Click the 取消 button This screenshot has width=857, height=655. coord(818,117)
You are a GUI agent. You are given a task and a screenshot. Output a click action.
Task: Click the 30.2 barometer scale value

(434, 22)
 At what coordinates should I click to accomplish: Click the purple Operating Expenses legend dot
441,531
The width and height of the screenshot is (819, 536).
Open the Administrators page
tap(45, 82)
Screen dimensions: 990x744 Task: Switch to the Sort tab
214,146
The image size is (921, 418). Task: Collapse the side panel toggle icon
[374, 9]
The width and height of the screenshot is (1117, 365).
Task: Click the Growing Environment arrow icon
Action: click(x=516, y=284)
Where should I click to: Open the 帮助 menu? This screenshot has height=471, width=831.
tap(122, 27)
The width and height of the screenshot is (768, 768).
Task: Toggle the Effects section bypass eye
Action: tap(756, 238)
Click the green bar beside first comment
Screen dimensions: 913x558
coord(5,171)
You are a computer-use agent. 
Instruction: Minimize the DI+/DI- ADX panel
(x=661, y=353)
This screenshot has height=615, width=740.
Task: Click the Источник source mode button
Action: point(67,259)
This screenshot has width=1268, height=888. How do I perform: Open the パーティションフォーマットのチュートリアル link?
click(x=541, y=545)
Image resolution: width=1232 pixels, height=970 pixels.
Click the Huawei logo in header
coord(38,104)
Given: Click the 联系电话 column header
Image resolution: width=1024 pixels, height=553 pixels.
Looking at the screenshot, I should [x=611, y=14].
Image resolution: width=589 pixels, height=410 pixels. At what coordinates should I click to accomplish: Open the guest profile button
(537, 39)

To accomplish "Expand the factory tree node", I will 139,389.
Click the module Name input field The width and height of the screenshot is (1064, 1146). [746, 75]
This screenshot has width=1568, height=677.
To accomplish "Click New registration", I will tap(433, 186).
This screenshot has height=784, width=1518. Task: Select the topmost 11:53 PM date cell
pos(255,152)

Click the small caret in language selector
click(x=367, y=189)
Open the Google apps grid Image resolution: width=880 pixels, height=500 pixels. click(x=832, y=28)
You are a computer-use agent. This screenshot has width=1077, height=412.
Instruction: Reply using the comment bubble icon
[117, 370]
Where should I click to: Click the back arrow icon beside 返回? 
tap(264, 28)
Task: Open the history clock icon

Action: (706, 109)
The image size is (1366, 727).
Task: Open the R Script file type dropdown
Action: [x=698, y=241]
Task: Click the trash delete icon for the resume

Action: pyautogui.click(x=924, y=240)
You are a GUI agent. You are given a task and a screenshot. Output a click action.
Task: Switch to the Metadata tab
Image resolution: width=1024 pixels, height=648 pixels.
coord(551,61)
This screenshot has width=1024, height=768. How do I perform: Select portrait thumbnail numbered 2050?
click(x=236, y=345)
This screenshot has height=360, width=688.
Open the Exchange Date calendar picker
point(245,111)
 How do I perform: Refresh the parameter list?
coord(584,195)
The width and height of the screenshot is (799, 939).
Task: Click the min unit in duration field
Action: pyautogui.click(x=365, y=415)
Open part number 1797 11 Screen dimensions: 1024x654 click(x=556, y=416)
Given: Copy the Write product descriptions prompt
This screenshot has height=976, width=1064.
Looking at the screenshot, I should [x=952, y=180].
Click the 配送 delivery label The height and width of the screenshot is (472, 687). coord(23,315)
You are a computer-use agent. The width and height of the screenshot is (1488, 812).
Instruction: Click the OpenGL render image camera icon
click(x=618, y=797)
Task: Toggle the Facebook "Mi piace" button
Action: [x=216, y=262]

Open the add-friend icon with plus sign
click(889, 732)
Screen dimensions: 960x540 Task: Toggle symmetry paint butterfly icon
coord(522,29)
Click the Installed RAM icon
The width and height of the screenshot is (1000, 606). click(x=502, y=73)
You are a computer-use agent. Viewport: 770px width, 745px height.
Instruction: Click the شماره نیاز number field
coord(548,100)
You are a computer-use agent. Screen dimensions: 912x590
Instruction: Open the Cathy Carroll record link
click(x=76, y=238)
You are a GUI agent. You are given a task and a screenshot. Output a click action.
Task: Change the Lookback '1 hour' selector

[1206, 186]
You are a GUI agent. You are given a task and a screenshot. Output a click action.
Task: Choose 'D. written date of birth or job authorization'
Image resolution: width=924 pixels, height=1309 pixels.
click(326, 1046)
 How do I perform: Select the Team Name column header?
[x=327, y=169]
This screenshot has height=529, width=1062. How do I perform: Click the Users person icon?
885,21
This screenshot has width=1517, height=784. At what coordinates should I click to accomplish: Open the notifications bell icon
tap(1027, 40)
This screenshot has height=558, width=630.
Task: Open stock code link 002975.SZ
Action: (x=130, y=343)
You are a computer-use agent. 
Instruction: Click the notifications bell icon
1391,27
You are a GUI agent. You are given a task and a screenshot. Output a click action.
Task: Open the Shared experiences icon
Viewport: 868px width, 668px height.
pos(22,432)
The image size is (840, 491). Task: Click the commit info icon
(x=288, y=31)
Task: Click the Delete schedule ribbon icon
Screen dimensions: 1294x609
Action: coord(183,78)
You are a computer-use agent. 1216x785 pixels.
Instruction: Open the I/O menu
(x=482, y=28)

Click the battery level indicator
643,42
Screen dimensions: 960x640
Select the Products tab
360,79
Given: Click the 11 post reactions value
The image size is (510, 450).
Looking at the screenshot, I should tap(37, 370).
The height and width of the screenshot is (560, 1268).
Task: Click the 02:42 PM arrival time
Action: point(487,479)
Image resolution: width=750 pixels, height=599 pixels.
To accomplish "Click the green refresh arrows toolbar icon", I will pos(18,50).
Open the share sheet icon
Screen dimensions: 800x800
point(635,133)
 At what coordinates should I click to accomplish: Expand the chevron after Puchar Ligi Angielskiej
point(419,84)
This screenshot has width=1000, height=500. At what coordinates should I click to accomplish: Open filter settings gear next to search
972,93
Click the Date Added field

WORK ORDER: In your answer, include only the lines above starting at the line that holds "The image size is (510, 450)." and ending at the line that holds "Image resolution: width=750", copied exactly.

WRITTEN RESPONSE:
The image size is (510, 450).
Looking at the screenshot, I should tap(37, 370).
The height and width of the screenshot is (560, 1268).
Task: Click the 02:42 PM arrival time
Action: point(487,479)
Image resolution: width=750 pixels, height=599 pixels.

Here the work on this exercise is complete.